Aim 1:
Return, word for word, the part of the forum comments about cars that opens with the words containing "Even though I" and closes with "learned from it.".
Aim 2:
Write the next part of the forum discussion about cars, picking up after its last sentence.

Text block:
>> begin
Even though I am classed as a geezer I still don’t want any bells and whistles also an automatic transmission is not an option for me I recon compared to most I am considered an oddball the only thing that changed for me is I need one that is not to low as I have a bad back and getting into and out of is to hard for me plus I have long legs and most seats are to low.

OK, I think some of the initial comments were a bit sarcastic for a stranger who began by posting a negative review of a Leaf. And @AnnLoew we do ask that people refrain from name-calling and damnation, so that’s why I agreed with the flags. We don’t get much commentary about Leafs (leaves?) but I’ve learned from it.
>> end
Recorded data:
>> begin
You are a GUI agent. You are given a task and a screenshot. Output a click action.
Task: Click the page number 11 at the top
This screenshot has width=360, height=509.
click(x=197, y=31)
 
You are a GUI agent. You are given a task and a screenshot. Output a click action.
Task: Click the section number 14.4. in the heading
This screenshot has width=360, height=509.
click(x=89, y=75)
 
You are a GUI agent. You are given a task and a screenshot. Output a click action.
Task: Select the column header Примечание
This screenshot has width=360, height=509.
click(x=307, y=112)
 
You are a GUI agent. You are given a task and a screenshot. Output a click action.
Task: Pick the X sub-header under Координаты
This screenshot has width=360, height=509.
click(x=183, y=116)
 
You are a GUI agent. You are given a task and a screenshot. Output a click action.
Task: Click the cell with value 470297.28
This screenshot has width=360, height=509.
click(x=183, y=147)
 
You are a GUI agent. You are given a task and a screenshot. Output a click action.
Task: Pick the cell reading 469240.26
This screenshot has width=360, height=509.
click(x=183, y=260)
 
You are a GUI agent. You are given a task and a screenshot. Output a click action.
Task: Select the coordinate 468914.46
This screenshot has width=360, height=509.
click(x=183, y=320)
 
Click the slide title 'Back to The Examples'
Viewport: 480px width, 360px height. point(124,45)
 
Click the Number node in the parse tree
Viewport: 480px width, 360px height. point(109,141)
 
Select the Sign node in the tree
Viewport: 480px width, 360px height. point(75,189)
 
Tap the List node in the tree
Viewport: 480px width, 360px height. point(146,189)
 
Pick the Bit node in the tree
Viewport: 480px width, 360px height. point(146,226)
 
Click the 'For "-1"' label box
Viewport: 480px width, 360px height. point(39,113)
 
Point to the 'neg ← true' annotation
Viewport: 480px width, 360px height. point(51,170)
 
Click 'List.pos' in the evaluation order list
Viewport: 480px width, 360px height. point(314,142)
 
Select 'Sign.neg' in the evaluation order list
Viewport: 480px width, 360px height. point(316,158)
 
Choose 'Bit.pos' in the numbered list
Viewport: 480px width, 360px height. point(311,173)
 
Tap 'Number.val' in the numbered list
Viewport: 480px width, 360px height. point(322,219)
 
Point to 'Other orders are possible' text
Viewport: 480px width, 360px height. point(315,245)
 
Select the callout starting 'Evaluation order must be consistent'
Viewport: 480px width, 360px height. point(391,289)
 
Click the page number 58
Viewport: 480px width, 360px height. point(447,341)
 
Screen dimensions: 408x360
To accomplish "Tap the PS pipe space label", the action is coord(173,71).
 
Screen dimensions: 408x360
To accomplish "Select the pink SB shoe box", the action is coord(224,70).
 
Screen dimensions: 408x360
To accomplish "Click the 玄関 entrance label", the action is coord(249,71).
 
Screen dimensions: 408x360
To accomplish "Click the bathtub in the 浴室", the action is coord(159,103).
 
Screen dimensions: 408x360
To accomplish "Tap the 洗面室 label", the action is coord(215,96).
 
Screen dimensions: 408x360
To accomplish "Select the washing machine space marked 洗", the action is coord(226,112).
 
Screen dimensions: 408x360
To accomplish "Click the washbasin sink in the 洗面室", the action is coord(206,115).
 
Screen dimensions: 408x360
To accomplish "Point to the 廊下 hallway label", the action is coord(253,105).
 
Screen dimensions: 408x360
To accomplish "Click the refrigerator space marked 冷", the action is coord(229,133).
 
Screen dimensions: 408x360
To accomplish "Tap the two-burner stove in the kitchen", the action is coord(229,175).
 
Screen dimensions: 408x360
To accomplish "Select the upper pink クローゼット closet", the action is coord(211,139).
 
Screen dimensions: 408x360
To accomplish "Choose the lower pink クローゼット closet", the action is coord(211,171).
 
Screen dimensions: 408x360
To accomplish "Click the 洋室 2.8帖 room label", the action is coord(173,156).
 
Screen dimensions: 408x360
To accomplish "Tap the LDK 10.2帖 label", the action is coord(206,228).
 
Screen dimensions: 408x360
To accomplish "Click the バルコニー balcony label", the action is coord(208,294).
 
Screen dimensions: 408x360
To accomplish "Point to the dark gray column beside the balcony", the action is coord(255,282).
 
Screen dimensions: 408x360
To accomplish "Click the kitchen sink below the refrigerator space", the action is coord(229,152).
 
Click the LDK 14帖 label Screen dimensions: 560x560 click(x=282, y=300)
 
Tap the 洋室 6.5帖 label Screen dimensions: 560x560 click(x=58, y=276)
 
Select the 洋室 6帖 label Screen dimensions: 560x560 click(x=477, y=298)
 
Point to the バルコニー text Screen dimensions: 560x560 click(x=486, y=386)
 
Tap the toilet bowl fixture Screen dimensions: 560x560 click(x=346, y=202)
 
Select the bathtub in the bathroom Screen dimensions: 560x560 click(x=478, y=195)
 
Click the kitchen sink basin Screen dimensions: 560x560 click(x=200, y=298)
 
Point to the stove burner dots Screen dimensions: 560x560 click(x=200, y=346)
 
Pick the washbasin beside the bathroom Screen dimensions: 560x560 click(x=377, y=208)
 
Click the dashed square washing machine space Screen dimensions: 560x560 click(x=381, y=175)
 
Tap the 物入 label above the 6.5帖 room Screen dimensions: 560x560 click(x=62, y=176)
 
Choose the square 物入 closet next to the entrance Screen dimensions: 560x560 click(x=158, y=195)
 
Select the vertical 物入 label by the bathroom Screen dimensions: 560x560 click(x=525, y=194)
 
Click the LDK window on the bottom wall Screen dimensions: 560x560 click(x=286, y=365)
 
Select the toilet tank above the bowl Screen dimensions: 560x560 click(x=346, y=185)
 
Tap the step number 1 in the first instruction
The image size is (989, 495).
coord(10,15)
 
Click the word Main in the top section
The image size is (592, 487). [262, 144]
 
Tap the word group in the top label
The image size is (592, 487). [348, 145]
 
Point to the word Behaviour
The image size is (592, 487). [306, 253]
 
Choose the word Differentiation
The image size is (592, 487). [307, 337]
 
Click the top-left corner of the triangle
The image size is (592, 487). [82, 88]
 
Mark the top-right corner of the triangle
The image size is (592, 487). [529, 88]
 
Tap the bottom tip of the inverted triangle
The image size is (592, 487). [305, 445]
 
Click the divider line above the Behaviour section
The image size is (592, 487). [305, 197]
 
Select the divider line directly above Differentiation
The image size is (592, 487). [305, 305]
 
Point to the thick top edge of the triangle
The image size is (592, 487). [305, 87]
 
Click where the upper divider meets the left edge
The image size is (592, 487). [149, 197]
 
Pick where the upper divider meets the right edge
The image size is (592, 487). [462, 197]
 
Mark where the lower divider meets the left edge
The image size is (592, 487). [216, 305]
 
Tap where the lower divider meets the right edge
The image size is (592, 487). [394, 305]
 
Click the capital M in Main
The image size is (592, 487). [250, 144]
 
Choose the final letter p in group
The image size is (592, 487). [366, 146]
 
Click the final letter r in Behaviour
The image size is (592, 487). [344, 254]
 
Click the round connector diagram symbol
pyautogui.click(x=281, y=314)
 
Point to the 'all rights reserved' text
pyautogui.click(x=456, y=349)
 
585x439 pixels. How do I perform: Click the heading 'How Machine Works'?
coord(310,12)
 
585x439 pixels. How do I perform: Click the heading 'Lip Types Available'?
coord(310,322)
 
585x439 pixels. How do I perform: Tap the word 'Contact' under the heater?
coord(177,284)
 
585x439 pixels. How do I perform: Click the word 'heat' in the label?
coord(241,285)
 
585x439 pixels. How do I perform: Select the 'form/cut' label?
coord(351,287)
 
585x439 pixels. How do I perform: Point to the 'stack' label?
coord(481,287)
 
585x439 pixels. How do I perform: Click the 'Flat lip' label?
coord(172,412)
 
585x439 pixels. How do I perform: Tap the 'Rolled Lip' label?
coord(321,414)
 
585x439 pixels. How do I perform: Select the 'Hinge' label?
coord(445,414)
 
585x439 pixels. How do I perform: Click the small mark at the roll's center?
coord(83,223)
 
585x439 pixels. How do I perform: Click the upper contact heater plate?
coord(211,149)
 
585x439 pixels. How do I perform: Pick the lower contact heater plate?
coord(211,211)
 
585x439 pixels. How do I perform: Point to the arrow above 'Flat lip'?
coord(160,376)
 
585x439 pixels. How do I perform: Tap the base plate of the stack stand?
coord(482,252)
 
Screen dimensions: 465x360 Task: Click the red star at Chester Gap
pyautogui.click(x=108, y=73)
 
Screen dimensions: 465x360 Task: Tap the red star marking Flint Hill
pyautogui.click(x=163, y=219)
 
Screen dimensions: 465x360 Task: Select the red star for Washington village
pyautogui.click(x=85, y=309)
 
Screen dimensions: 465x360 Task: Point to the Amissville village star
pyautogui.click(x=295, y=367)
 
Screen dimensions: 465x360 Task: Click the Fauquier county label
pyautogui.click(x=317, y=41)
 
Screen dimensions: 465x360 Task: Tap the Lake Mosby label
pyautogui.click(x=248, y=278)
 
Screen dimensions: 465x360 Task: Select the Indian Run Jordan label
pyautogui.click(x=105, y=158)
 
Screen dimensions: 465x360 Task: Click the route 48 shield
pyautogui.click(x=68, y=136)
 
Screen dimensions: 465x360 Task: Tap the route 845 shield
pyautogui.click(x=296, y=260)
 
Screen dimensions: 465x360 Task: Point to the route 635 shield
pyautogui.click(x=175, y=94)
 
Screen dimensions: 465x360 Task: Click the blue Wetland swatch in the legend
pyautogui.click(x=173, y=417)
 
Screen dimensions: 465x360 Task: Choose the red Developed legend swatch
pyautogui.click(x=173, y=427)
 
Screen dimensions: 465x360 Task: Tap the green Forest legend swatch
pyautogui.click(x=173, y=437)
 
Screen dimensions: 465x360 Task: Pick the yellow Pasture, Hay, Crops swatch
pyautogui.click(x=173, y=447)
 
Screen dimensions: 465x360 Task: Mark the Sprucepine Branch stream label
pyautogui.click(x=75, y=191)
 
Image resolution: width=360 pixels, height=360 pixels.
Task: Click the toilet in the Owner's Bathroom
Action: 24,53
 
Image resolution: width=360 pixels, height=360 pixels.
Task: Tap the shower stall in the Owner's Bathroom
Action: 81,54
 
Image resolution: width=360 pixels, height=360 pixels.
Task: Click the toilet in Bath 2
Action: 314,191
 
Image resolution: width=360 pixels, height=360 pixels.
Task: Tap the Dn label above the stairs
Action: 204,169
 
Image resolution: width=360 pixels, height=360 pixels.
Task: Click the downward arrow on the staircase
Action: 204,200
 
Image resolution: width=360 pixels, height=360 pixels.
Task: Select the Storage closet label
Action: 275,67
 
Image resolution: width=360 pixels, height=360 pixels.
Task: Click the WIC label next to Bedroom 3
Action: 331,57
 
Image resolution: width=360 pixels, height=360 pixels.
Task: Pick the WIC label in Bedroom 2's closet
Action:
>> end
Reply 1:
Even though I am classed as a geezer I still don’t want any bells and whistles also an automatic transmission is not an option for me I recon compared to most I am considered an oddball the only thing that changed for me is I need one that is not to low as I have a bad back and getting into and out of is to hard for me plus I have long legs and most seats are to low.

OK, I think some of the initial comments were a bit sarcastic for a stranger who began by posting a negative review of a Leaf. And @AnnLoew we do ask that people refrain from name-calling and damnation, so that’s why I agreed with the flags. We don’t get much commentary about Leafs (leaves?) but I’ve learned from it.

Reply 2:
@AnnLoew @VDCdriver I think the last Nissan product I drove was over 15 years ago. It was a Nissan Sentra. All the vehicles in the university fleet had already been requisitioned, so the university rented the Sentra for me to travel to a conference 250 miles away. I remember thinking it was an o.k. car. My research partner did some of the driving. Her personal car at the time was a Honda Civic and she thought that the Sentra compared w well with her Civic. I haven’t had much occasion to drive other vehicles since I retired 10 years ago, so I don’t know much about recent Nissan vehicles.
The one way that I know to improve the ride and quietness of almost any vehicle is to mow a field with a 1930s International Harvester F-12 tractor with a sickle bar. I could then get into my 1950 Chevrolet one ton pickup and that truck rode as smoothly as a Cadillac and was as quiet as a Rolls Royce.